Jan's current research is focused on understanding complex systems composed of both humans and AIs, and mathematical theories of cooperation and kindness across scales. Jan has a background in physics and complex networks and holds a PhD in physics from Charles University in Prague. Prior to co-founding ACS, Jan was a Research Fellow at Future of Humanity Institute, Oxford University and working on macrostrategy, AI alignment and existential risk. During covid pandemic, Jan also co-founded the Epidemic Forecasting project, and worked on modelling the pandemic. He has advised multiple national governments and international organisations including WHO, ECDC and government of the Czech republic. His work has been featured in the national and international media.

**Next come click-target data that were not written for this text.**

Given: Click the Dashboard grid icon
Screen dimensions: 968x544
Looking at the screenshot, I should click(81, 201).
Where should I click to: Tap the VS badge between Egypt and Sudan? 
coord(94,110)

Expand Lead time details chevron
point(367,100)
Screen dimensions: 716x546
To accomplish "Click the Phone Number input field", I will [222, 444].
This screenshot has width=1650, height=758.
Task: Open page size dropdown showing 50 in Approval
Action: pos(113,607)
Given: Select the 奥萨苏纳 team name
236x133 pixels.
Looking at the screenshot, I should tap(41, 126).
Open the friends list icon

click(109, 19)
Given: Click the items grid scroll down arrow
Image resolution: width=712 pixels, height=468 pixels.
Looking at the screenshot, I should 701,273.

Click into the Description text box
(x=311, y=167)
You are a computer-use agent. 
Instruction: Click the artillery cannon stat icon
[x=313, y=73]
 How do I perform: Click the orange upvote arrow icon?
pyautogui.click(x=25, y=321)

Raymond's main areas of interest are understanding the civilisational ramifications of powerful AI systems, and developing better accounts of how agency works in AI systems. Alongside his work at ACS, he is a research affiliate at the University of Toronto CS department and a contributor to the 2026 International AI Safety Report.

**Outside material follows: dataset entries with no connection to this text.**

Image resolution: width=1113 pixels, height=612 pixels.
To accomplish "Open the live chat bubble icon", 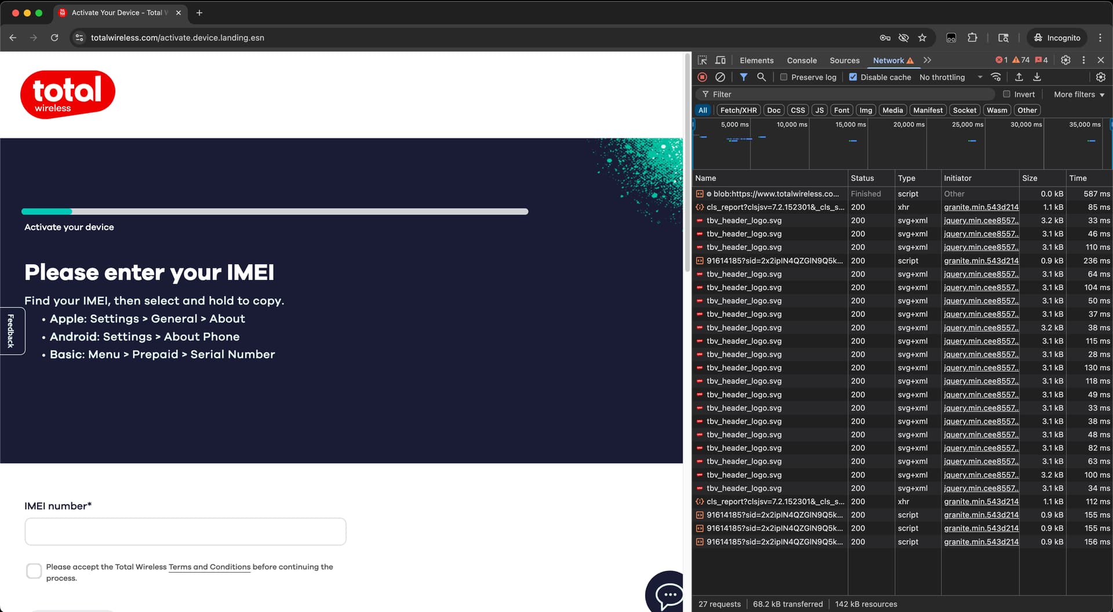I will tap(668, 594).

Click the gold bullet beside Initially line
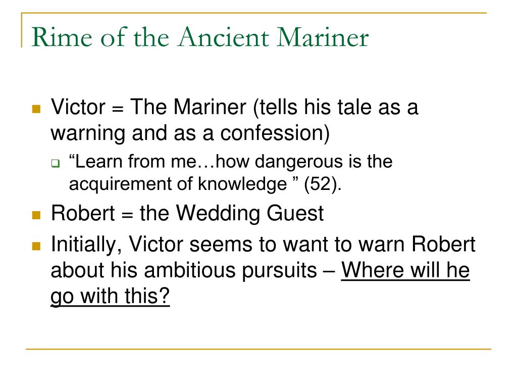point(36,246)
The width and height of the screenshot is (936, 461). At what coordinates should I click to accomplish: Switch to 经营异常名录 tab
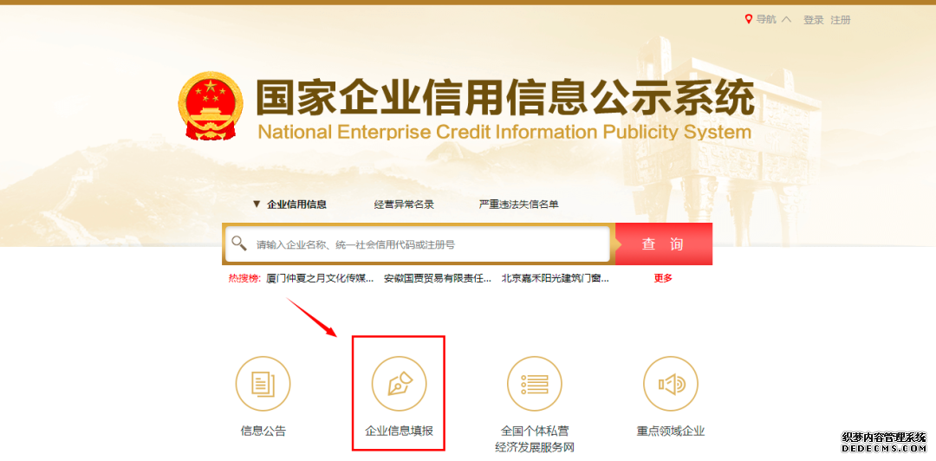point(404,205)
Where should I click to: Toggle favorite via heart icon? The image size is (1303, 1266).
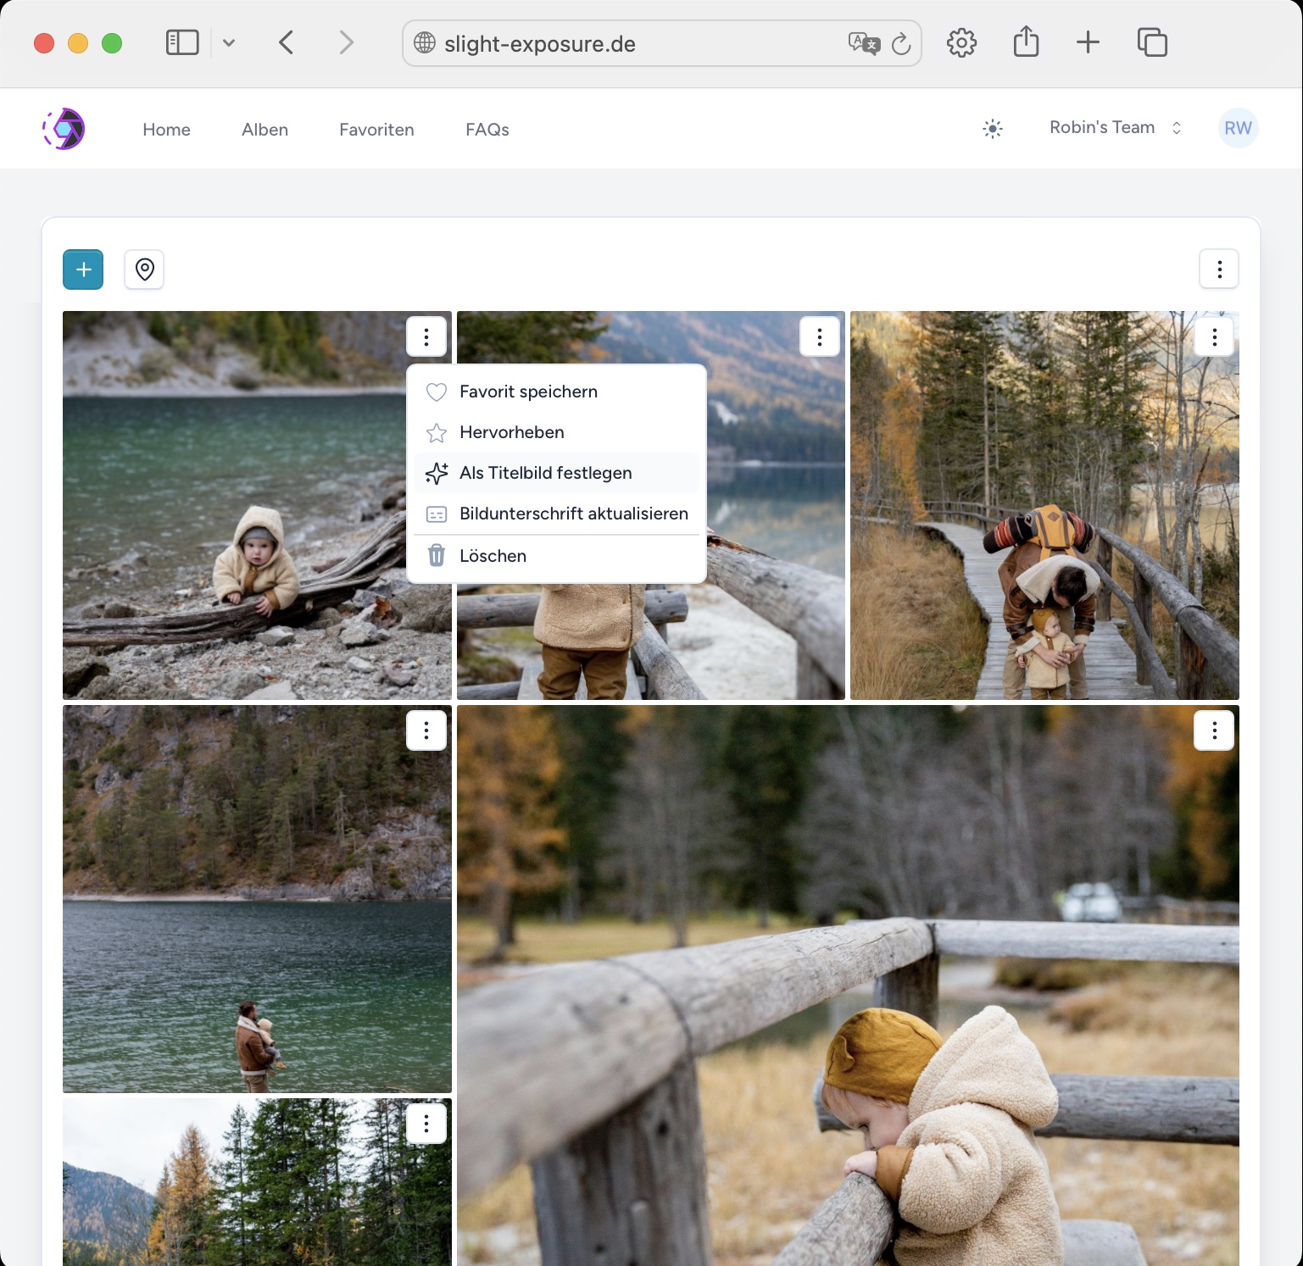(437, 391)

Martin is helping set up and run ACS Research. He holds a Master's degree in theoretical physics from Charles University in Prague. Before joining ACS, he spent several years as the Executive Director of an NGO running international physics competitions reaching thousands of participants worldwide.
Theia Vogel is the creator of the repeng open-source library for representation engineering, and a 2024 New Science fellow. Their research explores how language models represent and reason about themselves—from how personas are represented and manipulated to whether models can accurately introspect on their own internal states. They have a background in computational linguistics, and live in Seattle.
Ondřej holds a PhD in cognitive science from LMU Munich, where he studied the sense of agency — how humans experience themselves as authors of their actions. He conducted post-doctoral research at the Max Planck Institute for Human Cognitive and Brain Sciences and was affiliated with the Czech National Institute of Mental Health. Before joining ACS, he spent eight years as a data science architect. At ACS, he applies experimental cognitive science methods to study the psychology of large language models.
Annie holds a PhD in applied physics from Harvard University. As a postdoc at Princeton University, she studied emergent collective behavior in online communities. At ACS, she applies methods from complex systems, physics, and ecology to study the psychology and sociology of large language models. She is interested in understanding how cooperation, culture, and other emergent behaviors will change as AI becomes embedded in human social systems.
Vojtěch holds a PhD in mathematics from Charles University. He has held postdoctoral positions at Czech Technical University and Carnegie Mellon University's Foundations of Cooperative AI Lab, and did research at Oxford's Future of Humanity Institute. His research focuses on game-theoretic approaches to AI safety, formal analysis of AI evaluation protocols, and risks from runaway optimisation.
Tomáš received his PhD in theoretical computer science. He has since conducted research in both theoretical and applied areas including game theory, algorithms, data structures, computational genomics, and Bayesian modelling. His current interests focus on modelling human and artificial cognition, bounded rationality, and experiments investigating games, agency, and language models.
Gavin holds a PhD in AI from the University of Bristol and cofounded the research consultancy Arb, which specialises in forecasting, ML research, and technical policy. He co-authored The Scaling Era: An Oral History of AI, 2019–2025 with Dwarkesh Patel. During the Covid pandemic, he shifted to epidemiology, publishing in PNAS, Nature Communications, and PLoS Computational Biology, and advised the UK government on Covid and AI policy. He was a Fellow at the Cosmos Institute, Fellow at Foresight Insititute and visiting fellow at University of Cambridge.
Simon is a reseacher at University of Sussex, focusing is on complex adaptive systems and cognition both "in silico" (on computers) and "in vivo" (in biological organisms). His research often applies the frameworks of Shannon information theory and algorithmic information theory to the conceptual treatment of complex adaptive systems, formalization of agency, and goal-directed action.
Mihály contributed to ACS as a research engineer, bringing his background in mathematics and formal methods from Google and MIRI. He now works at an IT consulting company he co-founded and leads the Program on AI and Reasoning (PAIR).
Nora worked at ACS as a research manager and researcher. She is now a Programme Director on the Safeguarded AI programme at the UK's Advanced Research and Invention Agency (ARIA).
At ACS, Ada co-developed the InterLab multi-agent interaction toolkit and co-authored research on AI-AI bias. She now works in high-performance computing at IT4Innovations National Supercomputing Center and co-founded lern.cz, a technical training company.
Clem worked at ACS as a researcher. He has since co-founded Conduit Intelligence, a brain-computer interface startup building non-invasive thought-to-text technology.